§ GOAL OF THE EXERCISE: Every line of the entries below from the one containing "297x644 pixels. At" to the one containing "Open the 电话薄 phonebook tab", both ends included, must be written out exactly. No other line belongs in the answer.

[Stored data entries]
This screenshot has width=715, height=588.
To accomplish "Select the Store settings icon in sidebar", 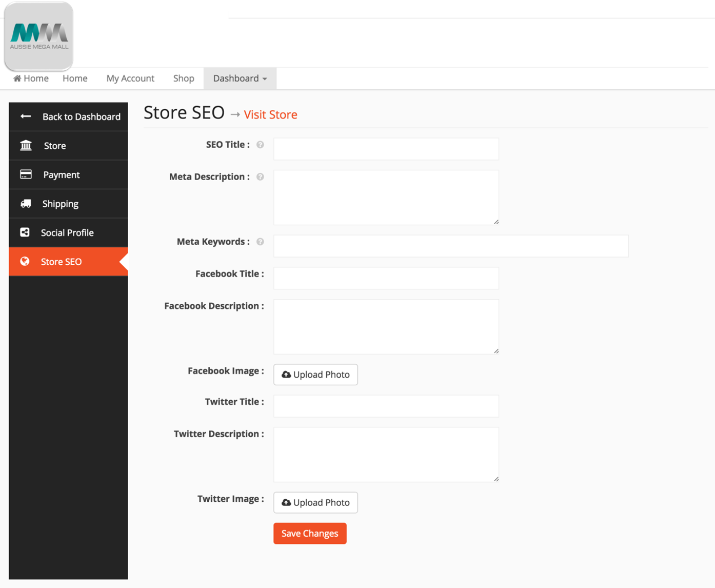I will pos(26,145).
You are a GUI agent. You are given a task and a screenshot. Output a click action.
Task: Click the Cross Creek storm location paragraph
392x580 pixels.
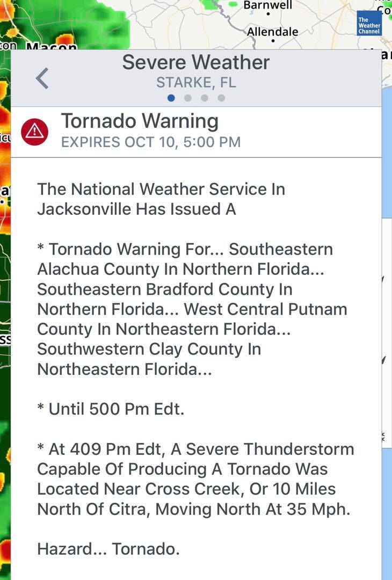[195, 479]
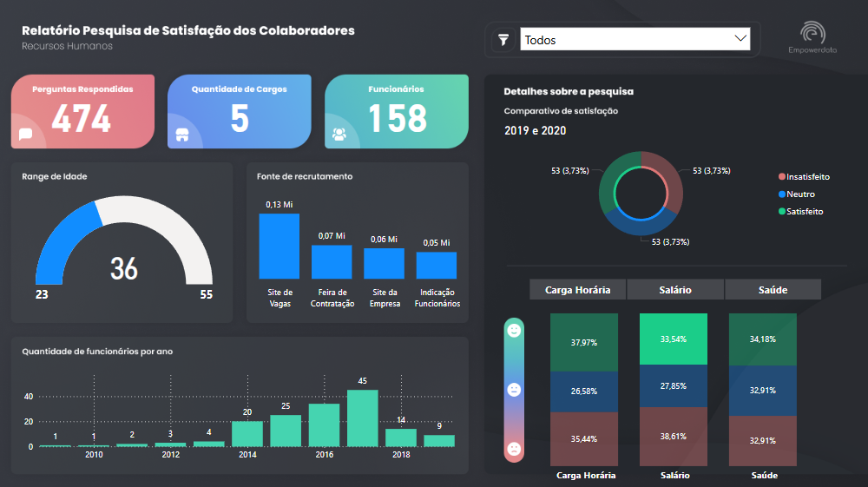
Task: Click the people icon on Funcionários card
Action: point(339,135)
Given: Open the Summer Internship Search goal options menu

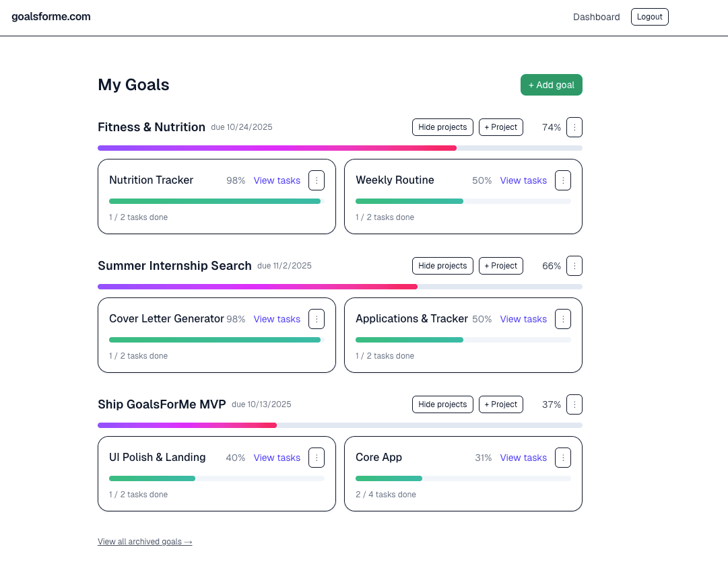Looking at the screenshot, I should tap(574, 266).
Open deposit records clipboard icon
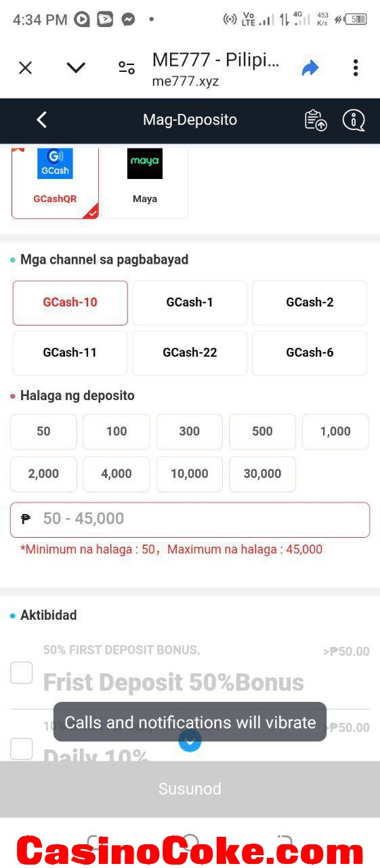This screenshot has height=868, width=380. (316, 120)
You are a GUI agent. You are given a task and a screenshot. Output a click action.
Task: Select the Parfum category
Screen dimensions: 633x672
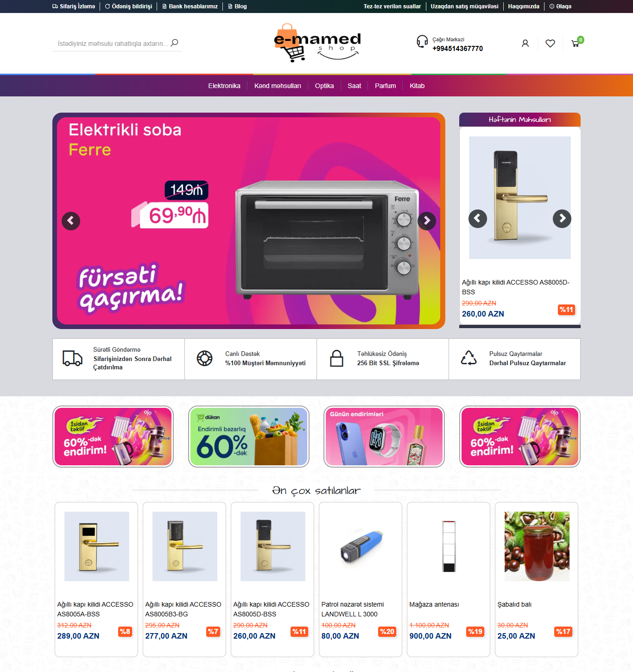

==

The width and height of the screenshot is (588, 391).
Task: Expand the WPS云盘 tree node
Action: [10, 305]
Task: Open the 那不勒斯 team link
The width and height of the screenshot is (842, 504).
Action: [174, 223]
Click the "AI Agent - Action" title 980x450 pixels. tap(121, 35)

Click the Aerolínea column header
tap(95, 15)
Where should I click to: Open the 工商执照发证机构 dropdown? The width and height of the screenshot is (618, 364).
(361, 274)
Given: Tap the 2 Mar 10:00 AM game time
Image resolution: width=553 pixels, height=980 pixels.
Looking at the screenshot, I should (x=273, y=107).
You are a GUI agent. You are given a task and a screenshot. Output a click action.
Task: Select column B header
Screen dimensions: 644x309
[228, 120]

* * *

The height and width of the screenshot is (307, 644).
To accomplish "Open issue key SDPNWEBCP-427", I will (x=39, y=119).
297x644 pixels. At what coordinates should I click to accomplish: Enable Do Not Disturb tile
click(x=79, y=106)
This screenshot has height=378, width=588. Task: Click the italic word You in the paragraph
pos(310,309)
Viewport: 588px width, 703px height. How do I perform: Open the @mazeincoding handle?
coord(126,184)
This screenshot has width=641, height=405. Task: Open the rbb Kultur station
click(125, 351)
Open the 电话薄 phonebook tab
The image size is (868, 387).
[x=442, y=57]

§ RESPONSE FOR THIS EXERCISE:
297x644 pixels. At what coordinates should I click to accomplish: Enable Do Not Disturb tile
click(x=79, y=106)
This screenshot has height=378, width=588. Task: Click the italic word You in the paragraph
pos(310,309)
Viewport: 588px width, 703px height. How do I perform: Open the @mazeincoding handle?
coord(126,184)
This screenshot has width=641, height=405. Task: Open the rbb Kultur station
click(125, 351)
Open the 电话薄 phonebook tab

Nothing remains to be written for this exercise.